> [Your goal] For the material below, the sole required output is the number of lines that include "pixel".

╔══

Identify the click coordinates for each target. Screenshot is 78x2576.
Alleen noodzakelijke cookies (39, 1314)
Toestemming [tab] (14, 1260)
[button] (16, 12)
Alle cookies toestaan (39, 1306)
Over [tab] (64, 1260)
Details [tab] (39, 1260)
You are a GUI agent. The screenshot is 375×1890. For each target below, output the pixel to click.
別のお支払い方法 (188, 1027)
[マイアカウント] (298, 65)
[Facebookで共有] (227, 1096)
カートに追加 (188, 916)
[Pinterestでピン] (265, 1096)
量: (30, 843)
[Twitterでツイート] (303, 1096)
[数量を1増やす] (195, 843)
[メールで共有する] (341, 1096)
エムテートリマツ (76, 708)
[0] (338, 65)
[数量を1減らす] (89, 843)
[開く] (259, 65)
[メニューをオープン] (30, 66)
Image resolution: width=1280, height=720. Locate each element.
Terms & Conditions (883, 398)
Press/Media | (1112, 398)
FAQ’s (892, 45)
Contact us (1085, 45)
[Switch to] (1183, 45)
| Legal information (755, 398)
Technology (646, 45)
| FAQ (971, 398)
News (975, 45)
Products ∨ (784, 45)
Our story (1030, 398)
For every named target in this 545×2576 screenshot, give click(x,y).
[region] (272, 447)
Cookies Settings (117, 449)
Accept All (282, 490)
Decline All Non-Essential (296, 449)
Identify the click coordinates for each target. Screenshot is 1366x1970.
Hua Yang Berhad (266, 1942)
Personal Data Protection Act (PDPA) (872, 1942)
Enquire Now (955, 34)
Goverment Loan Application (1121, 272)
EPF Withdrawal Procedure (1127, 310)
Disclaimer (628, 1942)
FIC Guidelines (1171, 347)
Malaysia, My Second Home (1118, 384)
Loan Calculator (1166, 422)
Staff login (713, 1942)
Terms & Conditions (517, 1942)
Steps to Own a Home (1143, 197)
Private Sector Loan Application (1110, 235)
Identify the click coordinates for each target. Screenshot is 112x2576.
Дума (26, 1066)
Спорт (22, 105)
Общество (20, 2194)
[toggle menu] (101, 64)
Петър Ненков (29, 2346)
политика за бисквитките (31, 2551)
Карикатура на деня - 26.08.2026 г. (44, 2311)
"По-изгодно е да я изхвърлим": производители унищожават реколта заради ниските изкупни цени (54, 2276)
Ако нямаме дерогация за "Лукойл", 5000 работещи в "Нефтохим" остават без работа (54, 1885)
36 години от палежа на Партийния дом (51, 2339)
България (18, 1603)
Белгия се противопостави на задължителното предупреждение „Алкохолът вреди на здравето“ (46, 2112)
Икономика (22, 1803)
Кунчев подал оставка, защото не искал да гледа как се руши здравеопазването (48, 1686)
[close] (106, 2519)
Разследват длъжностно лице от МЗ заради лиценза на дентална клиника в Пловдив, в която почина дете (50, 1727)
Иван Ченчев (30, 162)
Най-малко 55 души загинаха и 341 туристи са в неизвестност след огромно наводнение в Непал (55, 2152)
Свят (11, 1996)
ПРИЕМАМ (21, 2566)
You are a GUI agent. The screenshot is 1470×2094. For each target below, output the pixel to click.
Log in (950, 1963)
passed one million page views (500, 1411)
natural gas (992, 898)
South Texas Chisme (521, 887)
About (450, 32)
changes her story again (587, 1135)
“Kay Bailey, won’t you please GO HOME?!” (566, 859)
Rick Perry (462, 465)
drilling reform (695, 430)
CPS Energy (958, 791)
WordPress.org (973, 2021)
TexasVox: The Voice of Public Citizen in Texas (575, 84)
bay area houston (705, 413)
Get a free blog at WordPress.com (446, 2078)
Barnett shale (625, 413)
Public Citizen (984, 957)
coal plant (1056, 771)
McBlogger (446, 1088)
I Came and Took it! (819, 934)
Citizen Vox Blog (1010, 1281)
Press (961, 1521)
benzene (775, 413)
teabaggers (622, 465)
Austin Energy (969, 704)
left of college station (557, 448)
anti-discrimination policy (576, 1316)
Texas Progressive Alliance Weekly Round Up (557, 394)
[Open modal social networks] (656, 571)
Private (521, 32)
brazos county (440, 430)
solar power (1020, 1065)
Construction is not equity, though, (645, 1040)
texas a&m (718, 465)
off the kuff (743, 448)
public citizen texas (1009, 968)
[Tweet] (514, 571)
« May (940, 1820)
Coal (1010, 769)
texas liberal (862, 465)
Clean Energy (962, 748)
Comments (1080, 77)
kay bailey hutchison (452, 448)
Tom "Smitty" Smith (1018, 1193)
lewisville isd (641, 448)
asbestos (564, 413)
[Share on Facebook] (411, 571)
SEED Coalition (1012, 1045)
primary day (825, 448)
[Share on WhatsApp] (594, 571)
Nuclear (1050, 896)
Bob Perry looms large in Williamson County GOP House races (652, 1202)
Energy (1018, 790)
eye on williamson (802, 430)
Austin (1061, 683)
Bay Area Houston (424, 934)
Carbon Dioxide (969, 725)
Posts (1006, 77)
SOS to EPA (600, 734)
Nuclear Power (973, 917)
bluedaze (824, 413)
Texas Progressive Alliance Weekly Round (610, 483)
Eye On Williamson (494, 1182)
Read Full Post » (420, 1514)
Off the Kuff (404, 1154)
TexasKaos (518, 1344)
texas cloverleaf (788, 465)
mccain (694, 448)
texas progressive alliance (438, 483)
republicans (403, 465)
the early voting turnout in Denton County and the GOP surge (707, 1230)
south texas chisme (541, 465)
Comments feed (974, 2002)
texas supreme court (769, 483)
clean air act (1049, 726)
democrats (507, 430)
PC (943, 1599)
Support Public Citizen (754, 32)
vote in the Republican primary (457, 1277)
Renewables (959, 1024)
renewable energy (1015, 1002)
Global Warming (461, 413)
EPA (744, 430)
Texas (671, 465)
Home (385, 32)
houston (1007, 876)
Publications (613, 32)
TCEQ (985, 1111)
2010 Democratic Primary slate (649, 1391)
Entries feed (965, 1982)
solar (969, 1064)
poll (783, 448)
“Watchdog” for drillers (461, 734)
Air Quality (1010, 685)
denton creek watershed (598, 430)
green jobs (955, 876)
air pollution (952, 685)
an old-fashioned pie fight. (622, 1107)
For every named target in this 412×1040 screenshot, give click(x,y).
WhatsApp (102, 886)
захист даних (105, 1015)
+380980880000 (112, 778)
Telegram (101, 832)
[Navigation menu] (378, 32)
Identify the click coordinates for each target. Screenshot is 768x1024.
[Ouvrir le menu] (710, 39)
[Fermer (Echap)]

╚══

> [Final answer] 2